International Implications

The collapse of oil prices will be a challenge for the U.S., the world’s biggest oil consumer and producer. It endangers thousands of jobs in the oil sector, including the shale industry (more than 60% of U.S. oil is produced from unconventional reserves). Despite the increase in production for around 10 years, the sector is in a difficult position because investors are less keen on this industry and companies have already cut spending. All of this is especially difficult because this is a presidential election year. The Trump administration initiated some support for domestic producers (e.g., oil purchases for the strategic petroleum reserve) but policymakers have limited options to directly influence the global market. The key for the U.S. is to persuade Saudi Arabia and Russia to resume the negotiations in OPEC+ and then the other oil producers might join the talks (e.g., U.S., Canada, Brazil).

The drop in oil prices, falling demand, and the fight for market share raise serious challenges to other producers, especially countries dependent on oil revenues that struggle with internal stability. Venezuela, where Nicolas Maduro is fighting to remain in power, is one example and another is Libya, torn by civil war. The situation also will affect Iraq, which recently faced mass protests, and its economy, dependent on oil exports. Lower budget revenues mean a serious economic blow for these countries and in some cases might lead to destabilisation and/or humanitarian crises, with a response made more difficult by the pandemic.
- - - -
WHAT THIS EXERCISE ASKS
1 - Rewrite the paragraph of the oil-price excerpt that begins "The drop in oil prices, falling demand" as a short bulleted list, keeping its main facts.
2 - Which countries does the oil-price excerpt mention by name? List each one once.
3 - Extend the oil-price excerpt with a further paragraph that follows on from its last sentence.
- - - -
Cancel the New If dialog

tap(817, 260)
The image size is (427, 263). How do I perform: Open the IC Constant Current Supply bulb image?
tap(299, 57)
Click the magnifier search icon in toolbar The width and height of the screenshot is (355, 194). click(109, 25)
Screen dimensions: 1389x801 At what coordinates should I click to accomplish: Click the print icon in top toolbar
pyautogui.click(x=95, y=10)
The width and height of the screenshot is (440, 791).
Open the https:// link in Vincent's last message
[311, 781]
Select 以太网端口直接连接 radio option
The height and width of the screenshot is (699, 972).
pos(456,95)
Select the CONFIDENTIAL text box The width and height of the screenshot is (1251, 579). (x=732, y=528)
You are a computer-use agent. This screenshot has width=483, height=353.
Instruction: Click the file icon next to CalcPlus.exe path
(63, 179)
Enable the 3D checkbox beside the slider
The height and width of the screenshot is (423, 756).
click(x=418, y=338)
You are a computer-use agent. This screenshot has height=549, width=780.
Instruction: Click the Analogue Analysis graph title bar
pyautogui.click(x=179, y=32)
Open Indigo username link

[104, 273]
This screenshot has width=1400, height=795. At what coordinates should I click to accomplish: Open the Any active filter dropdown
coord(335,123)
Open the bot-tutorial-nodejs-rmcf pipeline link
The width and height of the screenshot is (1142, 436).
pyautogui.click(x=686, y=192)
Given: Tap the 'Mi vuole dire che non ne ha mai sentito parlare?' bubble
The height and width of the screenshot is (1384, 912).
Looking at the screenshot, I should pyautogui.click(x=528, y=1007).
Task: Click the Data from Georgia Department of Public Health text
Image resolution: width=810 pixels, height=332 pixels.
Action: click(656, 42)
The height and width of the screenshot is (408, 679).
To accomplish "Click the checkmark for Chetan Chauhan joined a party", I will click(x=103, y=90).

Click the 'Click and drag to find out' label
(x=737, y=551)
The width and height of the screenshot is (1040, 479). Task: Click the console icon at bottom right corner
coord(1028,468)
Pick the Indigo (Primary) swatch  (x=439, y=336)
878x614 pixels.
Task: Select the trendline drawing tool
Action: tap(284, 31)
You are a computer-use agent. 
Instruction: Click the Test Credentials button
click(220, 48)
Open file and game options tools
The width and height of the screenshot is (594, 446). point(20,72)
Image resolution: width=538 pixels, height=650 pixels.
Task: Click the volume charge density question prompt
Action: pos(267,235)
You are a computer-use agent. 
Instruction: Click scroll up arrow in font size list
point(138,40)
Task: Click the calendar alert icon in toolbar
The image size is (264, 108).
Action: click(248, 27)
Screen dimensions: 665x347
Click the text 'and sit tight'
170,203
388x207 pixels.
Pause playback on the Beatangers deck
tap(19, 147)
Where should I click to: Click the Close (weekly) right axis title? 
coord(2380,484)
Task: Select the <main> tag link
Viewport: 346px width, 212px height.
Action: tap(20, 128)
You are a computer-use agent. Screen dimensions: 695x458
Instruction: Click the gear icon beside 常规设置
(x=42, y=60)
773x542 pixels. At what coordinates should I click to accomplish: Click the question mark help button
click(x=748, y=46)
- - - -
SOLVED TASKS
1 -
- Falling oil prices and demand, plus the fight for market share, pose serious challenges to other producers, especially oil-dependent countries with internal instability.
- Venezuela: Nicolas Maduro is fighting to remain in power.
- Libya: torn by civil war.
- Iraq: recently faced mass protests, and its economy depends on oil exports.
- Lower budget revenues are a serious economic blow to these countries and may lead to destabilisation and/or humanitarian crises.
- The pandemic makes responding harder.

2 - United States, Saudi Arabia, Russia, Canada, Brazil, Venezuela, Libya, Iraq

3 -
The oil-related challenges could have serious implications for Iran, which planned its budget at prices of around $50 and exports of 1 mbpd. These plans are undermined by U.S. sanctions, low demand, and drop in oil prices, as well as the Saudi competition. Furthermore, Iran has been severely impacted by the pandemic and before that, the authorities suppressed mass protests. These factors could be a challenge to the regime’s stability, which in turn could lead to it being more oppressive.


The drop in oil prices will not lead to higher demand because the fall-off in consumption is caused by the economic slowdown resulting from the pandemic. Also, the market oversupply and need to store the excess oil might be a significant challenge in the coming months. Companies will cut investments and exporters will compete for a market that could shrink by even 20% this year compared to 2019. The lower prices are beneficial for importers, including Poland, whose share of oil from Saudi Arabia to total imports increased from 8% in the first six months of 2018 to 15% in the second half of 2019. This will not balance out the economic impact of the pandemic but can make further diversification easier.

Despite the competition for market share, increasing the prices of oil is high on the agenda of Russia, Saudi Arabia, the U.S., and other exporters. Some oil-producing countries are discussing production cuts of around 10 mbpd (around 10% of global demand before the crisis); Russia wants the U.S. to join these cuts, which might be problematic since its companies are private entities and some do not support reductions. Besides, the U.S. is considering tariffs on Saudi and Russian oil if both countries can’t reach an agreement. The talks are also complicated by other issues, such as the methodology of calculating the cuts.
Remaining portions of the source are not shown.